2019 Anno dello Slow Tourism

"Il movimento slow non è un’apologia della pigrizia, né della lentezza. È una questione di ragione ed equilibrio, che riguarda la gestione del tempo, l’organizzazione e la responsabilità”.

 Pierre Moniz Barreto.

La vita frenetica di tutti i giorni, una quotidianità in cui quello che facciamo non sembra mai abbastanza, in cui siamo (o meglio ci sentiamo) sempre in ritardo, le aspettative aumentano a dismisura, la pressione si fa insopportabile, quindi affrontare la sfida al benessere psico-fisico della persona si fa sempre più urgente.

E lo slow tourism, il turismo lento non è altro che l’applicazione della filosofia slow nei momenti di svago e relax dalla vita di tutti i giorni; non si tratta solo di un singolo tipo di viaggio ma di una vera e propria forma mentale. Infatti, non si tratta soltanto di vacanze o di weekend: il turismo slow lo si può vivere anche in una passeggiata per le vie della propria città. Il Viaggiatore Slow è colui che vuole imparare a rispettare sé stesso, il mondo che lo circonda e vuole imparare a conoscerlo con la consapevolezza che merita, assaporando ogni momento per renderlo magico, unico ed irripetibile.

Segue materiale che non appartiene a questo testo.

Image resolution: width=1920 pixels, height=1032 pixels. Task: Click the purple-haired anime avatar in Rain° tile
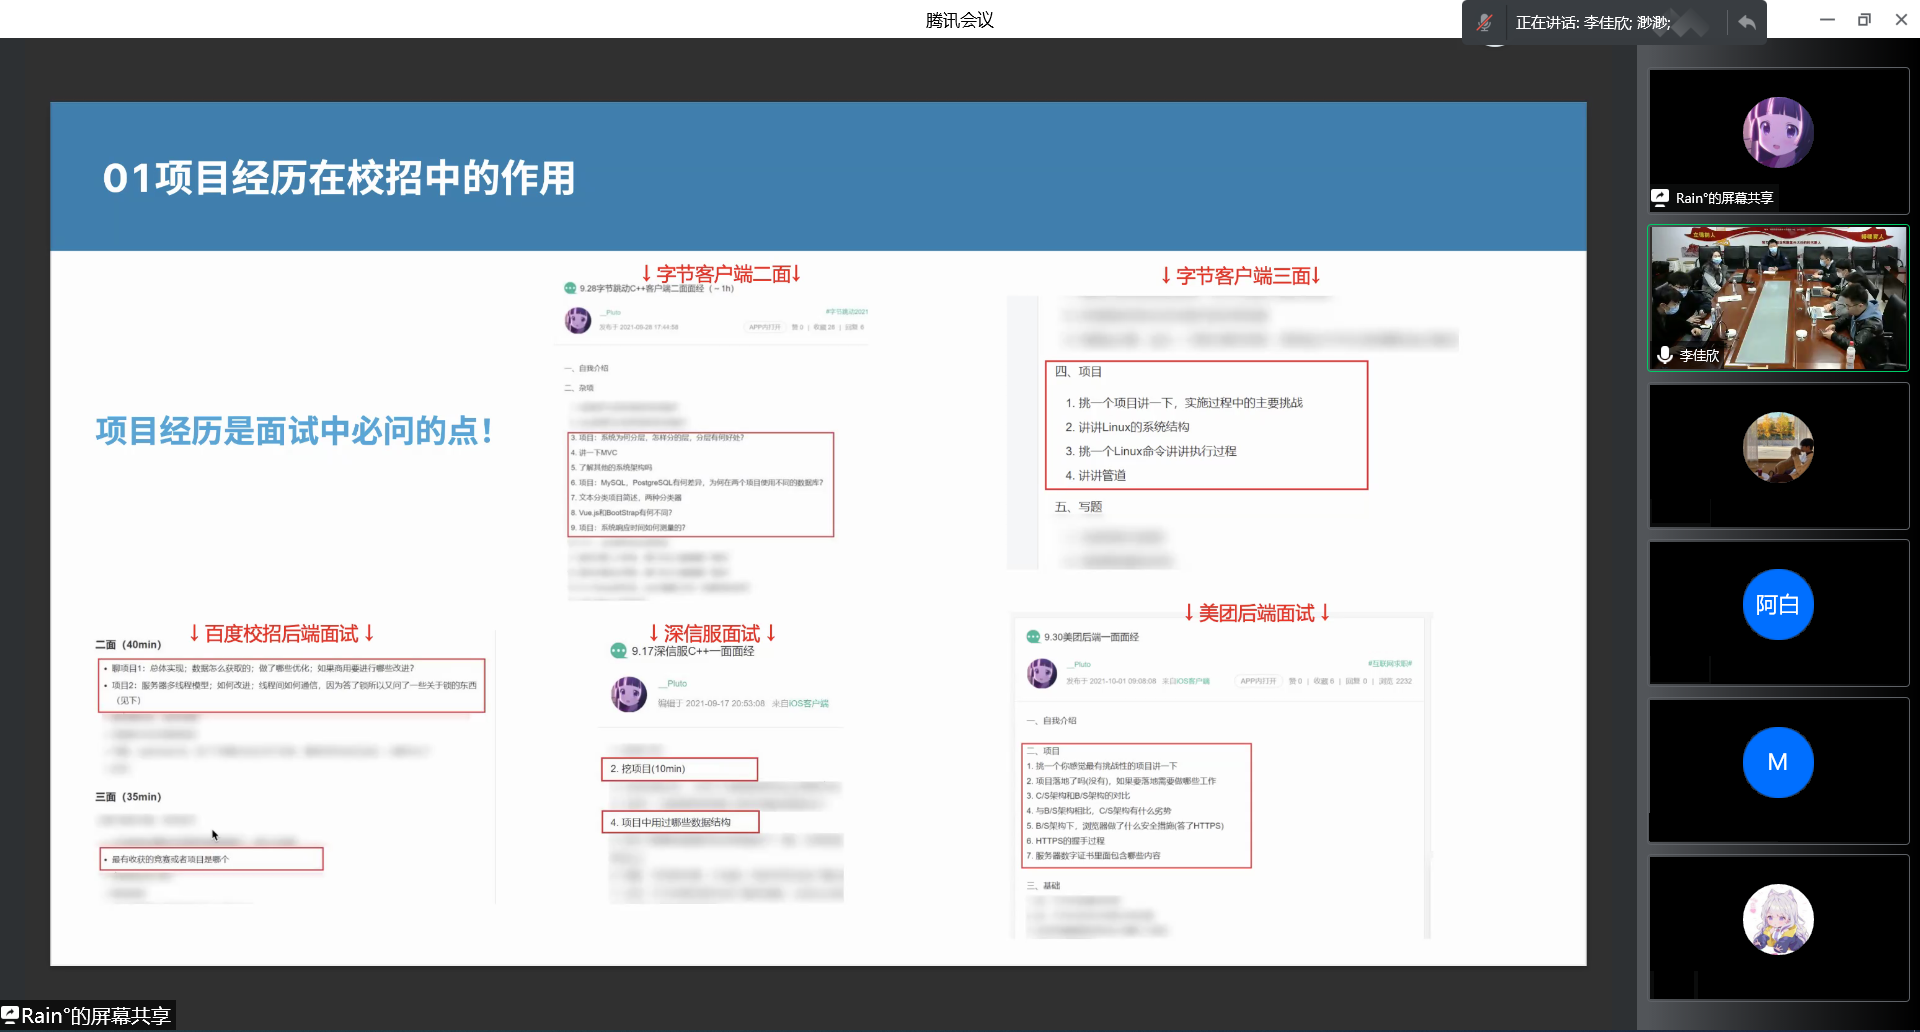(x=1777, y=132)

Il turismo slow parte da una concezione totalmente diversa dell’esperienza di viaggio: lo slow traveler non vuole spuntare un’altra voce della sua lista, ma vuole vivere sé stesso, il territorio, la cultura e la società che lo circonda con nuova emozione del momento, prendendosi il tempo necessario per viverlo appieno.